Schleicher Comments on Aldermanic Privilege

Aldermanic privilege, a custom dating back to the mid-19th century, exists in some form everywhere, Professor David Schleicher comments in an article on that topic appearing in the Chicago Tribune. 

Aldermanic privilege traditionally gives a city's aldermen near-complete control in their own wards over things like zoning, certain permits, stop signs, and liquor licenses, creating a class of "little mayors," in a sense. The practice vested significant power in the hands of aldermen until the middle of the 20th century, when those powers began to diminish; however, today's aldermen still wield considerable influence.

Schleicher, who has written about how aldermanic privilege affects zoning decisions, says the idea behind legislative privilege is that U.S. representatives, state legislators, and city council members know what's best for their own communities and the people who live in them.
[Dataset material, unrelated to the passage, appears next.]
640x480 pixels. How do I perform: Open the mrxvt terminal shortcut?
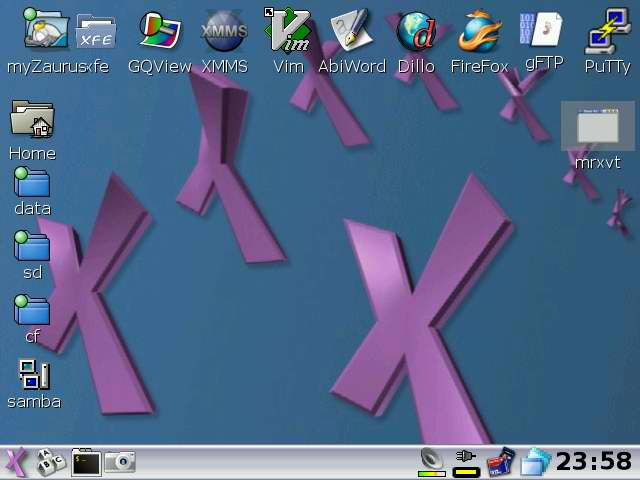click(x=597, y=127)

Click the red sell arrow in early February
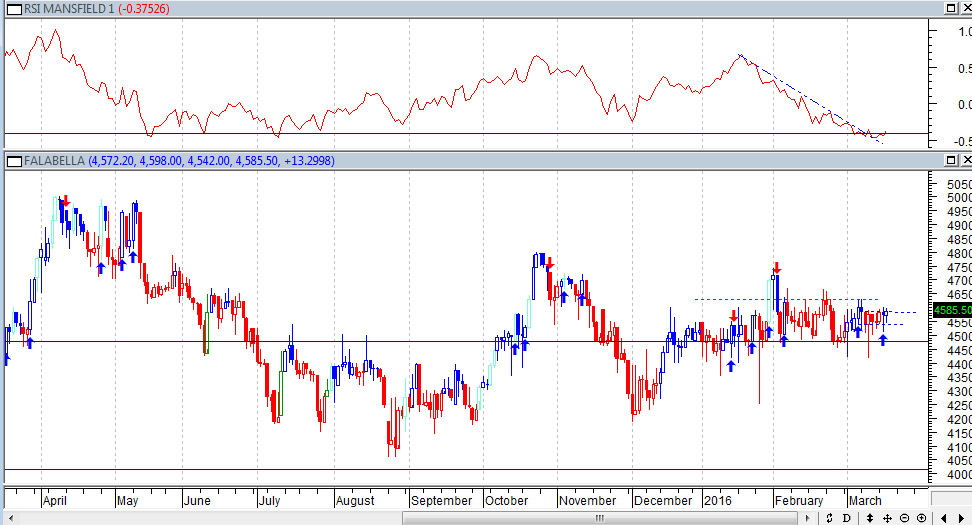[776, 268]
"I think it's the case that most big cities, like Chicago, have too much aldermanic privilege," says Schleicher. "Deferring a little bit to local (representatives) is probably an attractive thing, but doing it too much shortchanges the broader city interests."

Schleicher adds that when privilege amounts to a form of absolute power, "it's a source of corruption."
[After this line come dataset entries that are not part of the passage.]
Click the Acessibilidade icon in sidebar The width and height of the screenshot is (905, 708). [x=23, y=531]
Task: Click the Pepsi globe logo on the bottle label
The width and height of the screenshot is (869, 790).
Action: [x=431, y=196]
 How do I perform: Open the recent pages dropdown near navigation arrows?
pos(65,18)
Aldermanic privilege rule reaches back to 19th century, Chicago Tribune, January 17, 2013. By Hal Dardick.
"The Tribune's 'Neighborhoods for Sale' series in 2008 documented how aldermen raked in millions of dollars in campaign contributions from developers seeking zoning changes. Almost half of 5,700 zoning changes analyzed by the Tribune were approved by council members despite opposition from City Hall's planning staff. In many cases, the zoning changes also met fierce neighborhood opposition.
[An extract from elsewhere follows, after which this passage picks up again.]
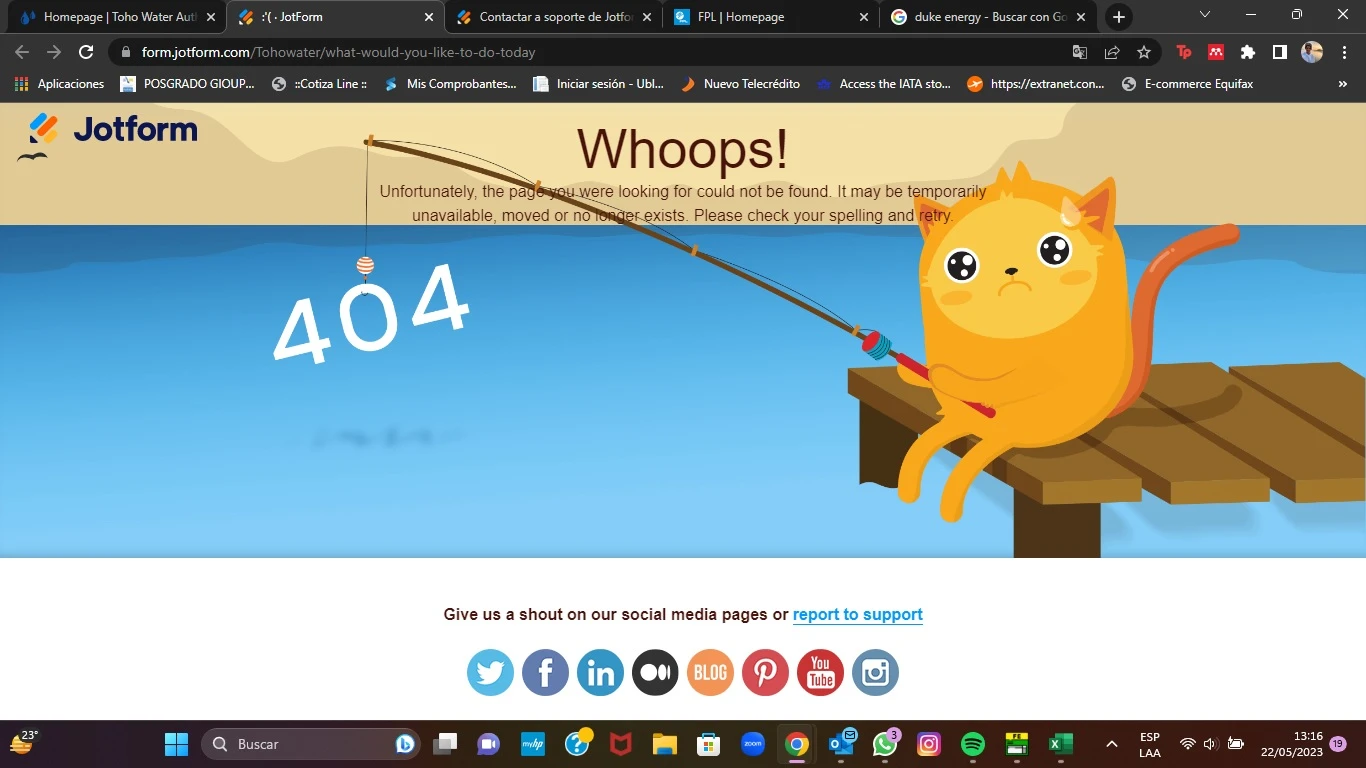Image resolution: width=1366 pixels, height=768 pixels.
Task: Open Jotform's Instagram page
Action: coord(875,672)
"Federal authorities have long taken an interest in aldermanic zoning powers. Former Ald. Isaac Carothers, 29th, in June 2010 was sentenced to 28 months in prison after pleading guilty to accepting bribes from a developer whose zoning change he supported. 

"In Chicago, nearly half of the 29 aldermen convicted in the past four decades agreed to exchange zoning, permit or license approvals for cash, campaign contributions or home improvements, according to Tribune records."